The omentum is intimately associated with the stomach and the gastric lymphatic drainage. Therefore, it is invariably removed as part of a curative resection for gastric cancer[84,85]. Nonetheless, there is no clear evidence to provide guidance as to the extent of such a resection, and whether the entire omentum has to be removed[86,87]. Pseudomyxoma peritonei is a rare neoplasm characterized by mucinous ascites and the mucinous involement of peritoneal surfaces, omentum and bowel loops. Usually pseudomyxoma peritonei is associated with benign or malignant mucinous tumor of the appendix or ovary, and cytoreductive resections, including omentectomy, are advocated as the treatment of choice[88,89].

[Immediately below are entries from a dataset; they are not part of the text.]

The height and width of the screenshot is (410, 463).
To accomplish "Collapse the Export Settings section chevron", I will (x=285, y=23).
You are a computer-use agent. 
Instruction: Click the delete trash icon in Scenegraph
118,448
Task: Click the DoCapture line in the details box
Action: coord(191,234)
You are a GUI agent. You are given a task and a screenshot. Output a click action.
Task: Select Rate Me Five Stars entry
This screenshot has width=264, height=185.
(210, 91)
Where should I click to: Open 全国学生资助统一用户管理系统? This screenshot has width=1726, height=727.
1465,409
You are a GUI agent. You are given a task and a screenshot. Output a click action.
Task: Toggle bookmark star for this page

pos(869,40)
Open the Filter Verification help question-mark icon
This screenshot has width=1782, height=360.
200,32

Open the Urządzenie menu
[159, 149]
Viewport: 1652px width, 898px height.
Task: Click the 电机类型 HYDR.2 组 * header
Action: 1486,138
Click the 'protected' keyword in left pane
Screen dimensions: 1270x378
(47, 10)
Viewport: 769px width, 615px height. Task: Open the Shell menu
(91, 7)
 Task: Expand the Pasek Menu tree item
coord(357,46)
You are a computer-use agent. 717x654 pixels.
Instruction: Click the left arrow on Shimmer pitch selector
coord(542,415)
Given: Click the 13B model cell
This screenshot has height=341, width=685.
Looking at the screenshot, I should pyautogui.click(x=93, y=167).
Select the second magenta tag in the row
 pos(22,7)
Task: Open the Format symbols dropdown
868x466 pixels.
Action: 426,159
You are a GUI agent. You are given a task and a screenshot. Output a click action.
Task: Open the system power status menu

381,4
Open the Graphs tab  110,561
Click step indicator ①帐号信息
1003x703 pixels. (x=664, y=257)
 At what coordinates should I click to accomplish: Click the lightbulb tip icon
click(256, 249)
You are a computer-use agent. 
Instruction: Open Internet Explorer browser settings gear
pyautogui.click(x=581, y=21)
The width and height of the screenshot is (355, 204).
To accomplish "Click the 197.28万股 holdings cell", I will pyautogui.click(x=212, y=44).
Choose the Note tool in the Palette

Our concept of the omentum as an abdominal policeman has obviously evolved since the days of Rutherford Morrison. We now understand that it occupies a central position in the peritoneal defence mechanisms. It achieves this by virtue of its innate immune function, its high absorptive capacity, and its ability to adhere to adjacent structures to both seal off gastrointestinal defects and promote their healing with its pronounced angiogenic activity. Because of these attributes, surgeons have utilised the omentum in a variety of settings, from reconstructing soft tissue defects, to supporting tissues to promote healing. In managing patients with intra abdominal malignancies, the role of omentectomy requires further evaluation to determine whether it is associated with a clear survival advantage, and to evaluate how much needs to be removed. In conclusion, the omentum needs to viewed as an important intra abdominal organ and hence careful consideration needs to be given before it is removed.